[Source records]
====
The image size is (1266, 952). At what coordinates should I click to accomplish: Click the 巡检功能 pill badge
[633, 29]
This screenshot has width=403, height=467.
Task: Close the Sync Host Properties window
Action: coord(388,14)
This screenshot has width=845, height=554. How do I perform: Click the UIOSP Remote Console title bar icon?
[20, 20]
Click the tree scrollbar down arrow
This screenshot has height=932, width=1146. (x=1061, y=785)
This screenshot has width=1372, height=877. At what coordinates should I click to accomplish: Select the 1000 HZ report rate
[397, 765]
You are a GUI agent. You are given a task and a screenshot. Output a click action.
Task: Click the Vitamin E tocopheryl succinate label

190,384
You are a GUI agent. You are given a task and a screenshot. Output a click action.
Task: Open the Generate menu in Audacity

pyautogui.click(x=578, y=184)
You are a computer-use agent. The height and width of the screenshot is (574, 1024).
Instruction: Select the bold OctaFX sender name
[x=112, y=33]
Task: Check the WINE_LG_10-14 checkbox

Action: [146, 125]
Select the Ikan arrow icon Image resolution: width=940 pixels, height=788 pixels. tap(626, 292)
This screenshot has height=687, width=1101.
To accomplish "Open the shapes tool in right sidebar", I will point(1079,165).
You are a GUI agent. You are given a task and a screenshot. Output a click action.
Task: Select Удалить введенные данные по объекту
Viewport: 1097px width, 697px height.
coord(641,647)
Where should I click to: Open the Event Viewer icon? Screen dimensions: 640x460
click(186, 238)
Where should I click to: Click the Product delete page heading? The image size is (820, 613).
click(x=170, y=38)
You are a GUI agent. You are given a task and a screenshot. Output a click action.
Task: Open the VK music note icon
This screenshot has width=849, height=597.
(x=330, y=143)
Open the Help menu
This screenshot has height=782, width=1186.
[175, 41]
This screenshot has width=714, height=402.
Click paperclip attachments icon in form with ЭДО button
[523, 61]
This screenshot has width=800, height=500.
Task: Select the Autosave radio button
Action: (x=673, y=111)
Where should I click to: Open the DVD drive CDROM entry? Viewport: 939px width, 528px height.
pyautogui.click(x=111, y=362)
====
For this exercise, output all the data exactly as shown above.

The image size is (1266, 952). At what coordinates should I click to accomplish: Click the 巡检功能 pill badge
[633, 29]
This screenshot has width=403, height=467.
Task: Close the Sync Host Properties window
Action: coord(388,14)
This screenshot has width=845, height=554. How do I perform: Click the UIOSP Remote Console title bar icon?
[20, 20]
Click the tree scrollbar down arrow
This screenshot has height=932, width=1146. (x=1061, y=785)
This screenshot has width=1372, height=877. At what coordinates should I click to accomplish: Select the 1000 HZ report rate
[397, 765]
You are a GUI agent. You are given a task and a screenshot. Output a click action.
Task: Click the Vitamin E tocopheryl succinate label

190,384
You are a GUI agent. You are given a task and a screenshot. Output a click action.
Task: Open the Generate menu in Audacity

pyautogui.click(x=578, y=184)
You are a computer-use agent. The height and width of the screenshot is (574, 1024).
Instruction: Select the bold OctaFX sender name
[x=112, y=33]
Task: Check the WINE_LG_10-14 checkbox

Action: [146, 125]
Select the Ikan arrow icon Image resolution: width=940 pixels, height=788 pixels. tap(626, 292)
This screenshot has height=687, width=1101.
To accomplish "Open the shapes tool in right sidebar", I will point(1079,165).
You are a GUI agent. You are given a task and a screenshot. Output a click action.
Task: Select Удалить введенные данные по объекту
Viewport: 1097px width, 697px height.
coord(641,647)
Where should I click to: Open the Event Viewer icon? Screen dimensions: 640x460
click(186, 238)
Where should I click to: Click the Product delete page heading? The image size is (820, 613).
click(x=170, y=38)
You are a GUI agent. You are given a task and a screenshot. Output a click action.
Task: Open the VK music note icon
This screenshot has width=849, height=597.
(x=330, y=143)
Open the Help menu
This screenshot has height=782, width=1186.
[175, 41]
This screenshot has width=714, height=402.
Click paperclip attachments icon in form with ЭДО button
[523, 61]
This screenshot has width=800, height=500.
Task: Select the Autosave radio button
Action: (x=673, y=111)
Where should I click to: Open the DVD drive CDROM entry? Viewport: 939px width, 528px height.
pyautogui.click(x=111, y=362)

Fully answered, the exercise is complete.